___ Selected extract
Ghost story
2023-08-19
Dear friend,
This wouldn’t be a ghost story if it had a solid conclusion. But I pray you heed it well.
Meet Don. Don’s third floor is haunted.
“Usually she says, ‘Get out of my house,’” Don explains to me, with more profanity than I’m quoting here.
It wakes Don up when she yells, frustrates him when she leaves silverware in the microwave.
Why do ghosts frustrate us?
Perhaps they are a mirror from another dimension. I'm haunted by a fear that I'll miss the call for help issued by a loved one, or maybe that my call will be missed. I came upon my ghost honestly, and I'm trying to give it a peaceful rest. Sometimes by finding clues where others are haunted. Something drew me to Don’s front step the other day in Barre.
Don’s been putting up with the ghost for a year-and-a-half. He’s researched the home’s industrial past for clues, but hasn’t found much.
One thing stands out, though.
“She helped me one time,” Don said.
A woman was trying to get over a hump in the sidewalk with her cart. Don lent a hand but wasn’t strong enough.
“Then I felt her hand on my shoulder,” he said, referring to the ghost. “We pushed and got this lady across,” he said. “Then I turn around, and she’s gone.”
______
Problem set
A - Transcribe the part of the ghost story that opens with the words containing "It wakes Don" and closes with "wasn’t strong enough.".
B - Which of Don's words does the ghost story quote directly? List each quoted passage.
___ Data section
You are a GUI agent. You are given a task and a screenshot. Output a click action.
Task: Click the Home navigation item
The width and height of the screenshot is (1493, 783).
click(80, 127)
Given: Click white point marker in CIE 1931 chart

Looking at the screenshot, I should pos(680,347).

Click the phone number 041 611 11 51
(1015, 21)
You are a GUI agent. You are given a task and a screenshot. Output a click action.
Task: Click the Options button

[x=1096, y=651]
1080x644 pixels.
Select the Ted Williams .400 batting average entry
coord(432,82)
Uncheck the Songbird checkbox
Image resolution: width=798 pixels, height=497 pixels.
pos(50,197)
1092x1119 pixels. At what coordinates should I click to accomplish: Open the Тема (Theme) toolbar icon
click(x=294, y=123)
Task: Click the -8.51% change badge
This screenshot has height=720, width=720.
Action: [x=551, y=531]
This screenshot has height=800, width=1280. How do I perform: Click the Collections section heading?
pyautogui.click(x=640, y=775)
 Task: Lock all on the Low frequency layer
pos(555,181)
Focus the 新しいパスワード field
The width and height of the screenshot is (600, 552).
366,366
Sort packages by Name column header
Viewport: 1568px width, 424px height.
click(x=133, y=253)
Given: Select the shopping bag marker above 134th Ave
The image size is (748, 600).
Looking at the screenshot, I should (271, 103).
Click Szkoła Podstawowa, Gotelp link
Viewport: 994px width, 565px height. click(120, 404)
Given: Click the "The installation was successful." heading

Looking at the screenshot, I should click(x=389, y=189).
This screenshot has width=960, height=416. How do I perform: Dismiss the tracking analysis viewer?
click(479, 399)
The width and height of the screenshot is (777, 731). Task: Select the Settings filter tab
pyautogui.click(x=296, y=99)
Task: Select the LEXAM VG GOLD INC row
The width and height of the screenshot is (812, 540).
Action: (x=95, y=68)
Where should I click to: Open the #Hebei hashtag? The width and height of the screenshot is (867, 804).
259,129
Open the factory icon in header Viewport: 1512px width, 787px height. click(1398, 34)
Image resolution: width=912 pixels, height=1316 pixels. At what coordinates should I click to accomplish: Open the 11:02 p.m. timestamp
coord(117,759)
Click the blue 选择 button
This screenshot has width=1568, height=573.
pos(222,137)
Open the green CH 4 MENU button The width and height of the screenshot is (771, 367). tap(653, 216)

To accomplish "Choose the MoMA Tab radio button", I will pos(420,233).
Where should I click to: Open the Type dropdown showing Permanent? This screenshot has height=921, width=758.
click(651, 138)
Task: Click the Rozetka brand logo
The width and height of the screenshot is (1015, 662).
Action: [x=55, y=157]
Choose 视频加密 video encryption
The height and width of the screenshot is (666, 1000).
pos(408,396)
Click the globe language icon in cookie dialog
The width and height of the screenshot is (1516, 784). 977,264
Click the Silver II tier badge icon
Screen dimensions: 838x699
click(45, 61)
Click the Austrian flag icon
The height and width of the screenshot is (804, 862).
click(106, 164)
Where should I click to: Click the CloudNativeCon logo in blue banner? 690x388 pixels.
______
Answers provided
A -
It wakes Don up when she yells, frustrates him when she leaves silverware in the microwave.
Why do ghosts frustrate us?
Perhaps they are a mirror from another dimension. I'm haunted by a fear that I'll miss the call for help issued by a loved one, or maybe that my call will be missed. I came upon my ghost honestly, and I'm trying to give it a peaceful rest. Sometimes by finding clues where others are haunted. Something drew me to Don’s front step the other day in Barre.
Don’s been putting up with the ghost for a year-and-a-half. He’s researched the home’s industrial past for clues, but hasn’t found much.
One thing stands out, though.
“She helped me one time,” Don said.
A woman was trying to get over a hump in the sidewalk with her cart. Don lent a hand but wasn’t strong enough.

B -
- Usually she says, ‘Get out of my house.’
- She helped me one time.
- Then I felt her hand on my shoulder.
- We pushed and got this lady across.
- Then I turn around, and she’s gone.